The bill also would offer amnesty for minors or anyone who leaves a relationship for fear of coercion or bodily harm, or who is trying to protect a child.
Polygamists who attended Tuesday's House Judiciary Committee meeting left disappointed. In the hall outside the meeting room, they discussed a planned rally Friday and how to contact their respective legislators.
Polygamists wanted the bill, HB99, to fail, or at least to make polygamy a misdemeanor that could only be prosecuted alongside violent crimes or fraud.
Some also said the amnesty provision doesn't protect the consenting adults who remain in the plural marriage.

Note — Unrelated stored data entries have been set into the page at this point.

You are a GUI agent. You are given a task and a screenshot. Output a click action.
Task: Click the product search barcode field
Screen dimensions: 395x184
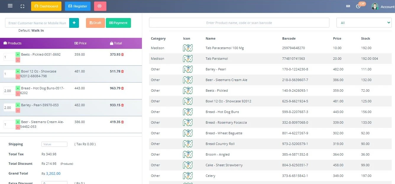pos(239,23)
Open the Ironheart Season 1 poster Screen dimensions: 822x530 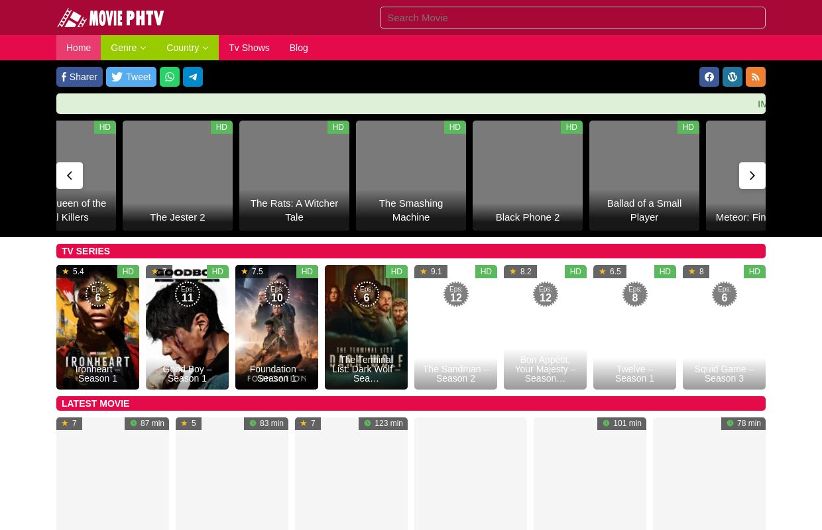click(x=97, y=327)
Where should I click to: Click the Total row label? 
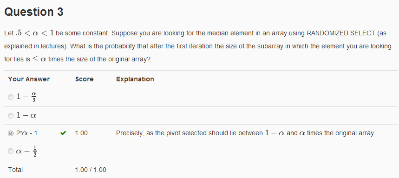coord(15,170)

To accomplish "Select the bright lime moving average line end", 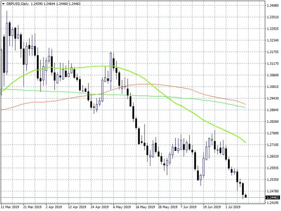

Valerie Darger said she left her first polygamous marriage because her husband was verbally abusive and didn't support their children, but he and her sister wives shouldn't have gone to jail for that.
"If I thought it would incriminate them to save me, I would not have come forward," Darger testified to the committee.
Legislators said Utah needs to stay in compliance with the state constitution, which says polygamy is a crime, and needs more tools to pursue polygamists who force underage marriages and abuse children.
Rep. Mike Noel, R-Kanab, HB99's sponsor, said the state's prosecutors will continue their policy of pursuing abusive men.
"If you look at the way this crime, and it is a crime in this state, has been prosecuted, we have never gone after women and children," Noel told the committee.
The committee passed the bill 7-3. One of the no votes was Rep. Ken Ivory, R-West Jordan. He pushed an amendment to make polygamy a misdemeanor. The committee rejected that move.
Ivory said he dislikes how the law and the statute makes polygamy a felony while adulterers can do as they please. Assistant Utah Attorney General Parker Douglas acknowledged the two standards.
"If they're simply people having, for lack of a better word, an orgy," he said, "that's not illegal."